The 2008 Financial Crisis brought with it many uncertainties about the volatility of the stock market.
Many are seeking to reevaluate their investing strategies due to the perceived mistakes they made during the Great Recession.
Here are five 401K investing tips for today’s unstable market.
1. Pay less attention to the market’s ups and downs
When the stock market was falling rapidly, people were very pessimistic about making investments. When it started to pick back up, there was clamoring about how the market would rise again to new highs.
This is reflective of what occurs during every recession, big or small. There are market trends that everyone seems to follow.
For example, in the years leading up to 2008, Americans invested higher amounts in foreign assets. When the market when down, foreign assets fell more than did U.S. assets.
The market is always unpredictable, and nobody agrees on the course it will take.
2. Consider how much risk you are willing to take
Evaluate where you are financially and what makes you uncomfortable. If you have a long time to invest (and particularly if you are a young investor) consider investing more aggressively.

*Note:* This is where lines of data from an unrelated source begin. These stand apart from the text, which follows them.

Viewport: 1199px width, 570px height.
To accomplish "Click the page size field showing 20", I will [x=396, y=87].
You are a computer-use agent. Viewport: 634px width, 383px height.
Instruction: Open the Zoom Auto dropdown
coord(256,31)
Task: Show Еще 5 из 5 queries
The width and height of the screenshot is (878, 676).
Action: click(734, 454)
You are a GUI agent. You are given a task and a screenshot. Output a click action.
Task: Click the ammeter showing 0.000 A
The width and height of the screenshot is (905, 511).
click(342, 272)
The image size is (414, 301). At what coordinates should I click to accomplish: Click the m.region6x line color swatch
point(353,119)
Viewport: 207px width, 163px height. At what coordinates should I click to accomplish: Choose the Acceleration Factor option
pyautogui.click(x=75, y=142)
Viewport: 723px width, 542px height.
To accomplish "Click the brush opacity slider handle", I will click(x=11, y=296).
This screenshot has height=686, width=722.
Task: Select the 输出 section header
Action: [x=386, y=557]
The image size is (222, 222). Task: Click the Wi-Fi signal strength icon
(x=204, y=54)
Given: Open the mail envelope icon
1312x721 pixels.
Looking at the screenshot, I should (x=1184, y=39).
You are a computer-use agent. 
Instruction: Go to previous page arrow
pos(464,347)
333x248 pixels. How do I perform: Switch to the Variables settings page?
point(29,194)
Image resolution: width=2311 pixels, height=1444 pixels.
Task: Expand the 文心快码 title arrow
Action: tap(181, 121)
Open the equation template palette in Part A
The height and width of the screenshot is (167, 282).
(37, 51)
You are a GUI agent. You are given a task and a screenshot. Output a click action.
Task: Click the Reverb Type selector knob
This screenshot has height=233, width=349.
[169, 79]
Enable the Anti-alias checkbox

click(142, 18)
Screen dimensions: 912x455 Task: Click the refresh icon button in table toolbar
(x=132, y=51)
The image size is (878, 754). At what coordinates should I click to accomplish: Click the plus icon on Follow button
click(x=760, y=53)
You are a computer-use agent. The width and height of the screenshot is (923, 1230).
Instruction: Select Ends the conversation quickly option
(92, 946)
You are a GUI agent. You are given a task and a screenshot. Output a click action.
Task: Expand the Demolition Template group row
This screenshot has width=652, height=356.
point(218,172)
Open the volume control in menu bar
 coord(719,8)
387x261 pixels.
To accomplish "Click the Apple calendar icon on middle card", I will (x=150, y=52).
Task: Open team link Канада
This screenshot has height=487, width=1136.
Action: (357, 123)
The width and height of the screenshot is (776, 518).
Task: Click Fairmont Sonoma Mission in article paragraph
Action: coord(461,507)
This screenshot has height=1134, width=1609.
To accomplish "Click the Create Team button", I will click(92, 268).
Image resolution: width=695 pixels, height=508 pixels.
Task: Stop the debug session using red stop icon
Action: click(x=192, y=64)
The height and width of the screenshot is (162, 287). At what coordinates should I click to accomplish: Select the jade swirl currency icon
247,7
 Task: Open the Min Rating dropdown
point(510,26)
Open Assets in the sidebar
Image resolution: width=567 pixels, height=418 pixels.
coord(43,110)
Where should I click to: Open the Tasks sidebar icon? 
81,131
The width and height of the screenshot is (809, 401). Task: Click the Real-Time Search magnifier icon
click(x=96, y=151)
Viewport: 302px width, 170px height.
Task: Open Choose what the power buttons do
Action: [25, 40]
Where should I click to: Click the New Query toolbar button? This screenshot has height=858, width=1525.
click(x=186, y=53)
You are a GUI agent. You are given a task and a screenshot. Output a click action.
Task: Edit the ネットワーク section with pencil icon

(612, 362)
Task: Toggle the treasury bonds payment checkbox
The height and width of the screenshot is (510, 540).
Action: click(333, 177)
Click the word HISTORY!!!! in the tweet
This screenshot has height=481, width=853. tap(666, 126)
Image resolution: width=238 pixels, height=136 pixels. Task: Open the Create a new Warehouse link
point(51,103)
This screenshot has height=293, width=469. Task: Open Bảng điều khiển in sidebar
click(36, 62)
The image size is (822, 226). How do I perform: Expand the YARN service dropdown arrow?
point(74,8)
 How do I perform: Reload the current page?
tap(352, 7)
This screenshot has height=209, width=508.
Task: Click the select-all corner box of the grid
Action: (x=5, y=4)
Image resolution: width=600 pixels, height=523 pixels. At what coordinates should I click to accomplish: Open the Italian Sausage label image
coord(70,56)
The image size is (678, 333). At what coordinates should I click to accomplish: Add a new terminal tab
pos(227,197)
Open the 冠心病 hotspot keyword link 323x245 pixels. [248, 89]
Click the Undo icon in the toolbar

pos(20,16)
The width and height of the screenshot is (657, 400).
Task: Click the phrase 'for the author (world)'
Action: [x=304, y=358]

If you are getting ready to retire or if you expect to rely on your investments for income in a shorter period, be more cautious.
Your fears of the unstable market should not keep you awake at night.
3. Change your asset allocation every once in a while
If you set up a 401k with a target year 2020 in 1990, the percentage of bonds would have gone down and the percentage of stocks would have gone up.
This is reflective of the stock market’s good performance during the 90s, and the account would be riskier. It is important to stay informed.
Read a stock market newsletter on a regular basis to catch things that you or your financial planner would not see otherwise. Be your own advocate.
4. Never remove money from your account before you reach retirement
It is important to treat your 401k as what it is, your retirement savings. The penalties for removing money early are extensive.
5. Stick with it
No matter what anyone says, it is almost certain that the market will go up in the long term. That is what all investments are predicated upon.
Keep putting as much of your paycheck as possible into your 401k account. You are unlikely to regret it later.